EXERCISE - Could you return every line of the material below verbatim, leaving out the pictures?

----- MATERIAL

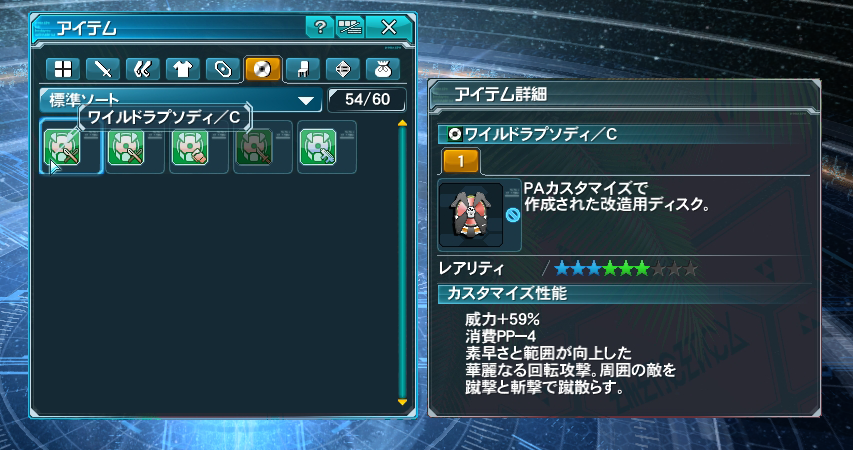
Task: Select the active disc category tab
Action: pyautogui.click(x=263, y=70)
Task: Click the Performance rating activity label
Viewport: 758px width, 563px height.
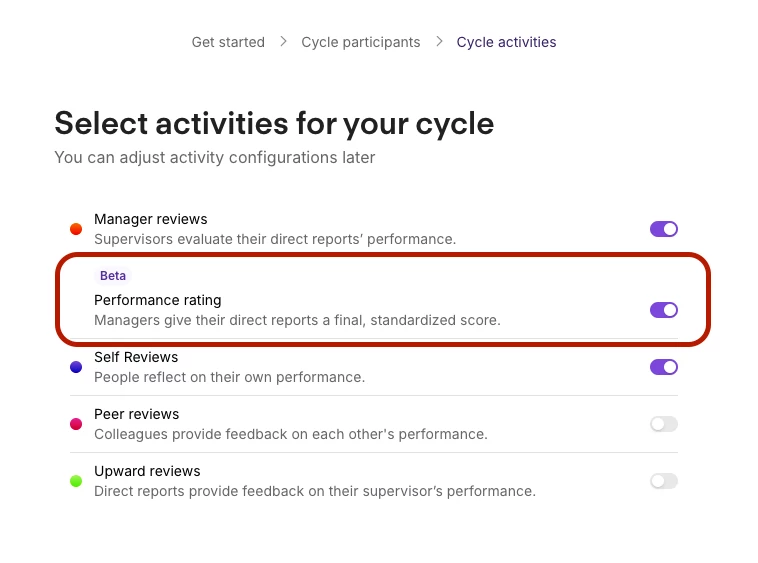Action: coord(158,300)
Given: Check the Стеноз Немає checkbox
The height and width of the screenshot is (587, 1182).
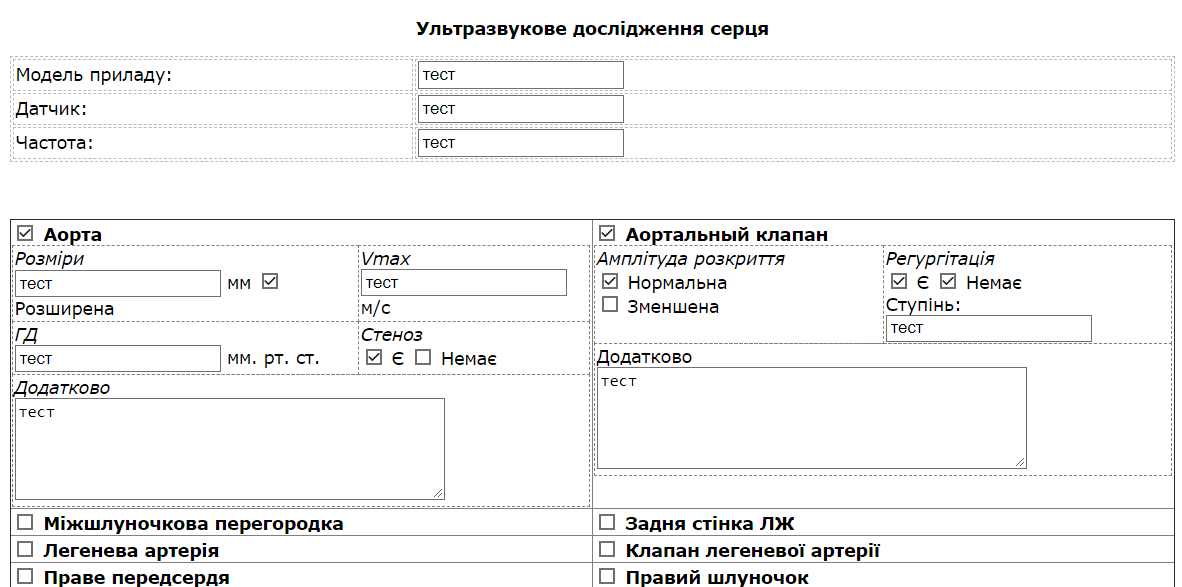Looking at the screenshot, I should click(423, 357).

----------

COMPLETE OUTPUT -
Task: Select the active disc category tab
Action: pyautogui.click(x=263, y=70)
Task: Click the Performance rating activity label
Viewport: 758px width, 563px height.
Action: coord(158,300)
Given: Check the Стеноз Немає checkbox
The height and width of the screenshot is (587, 1182).
Looking at the screenshot, I should click(423, 357).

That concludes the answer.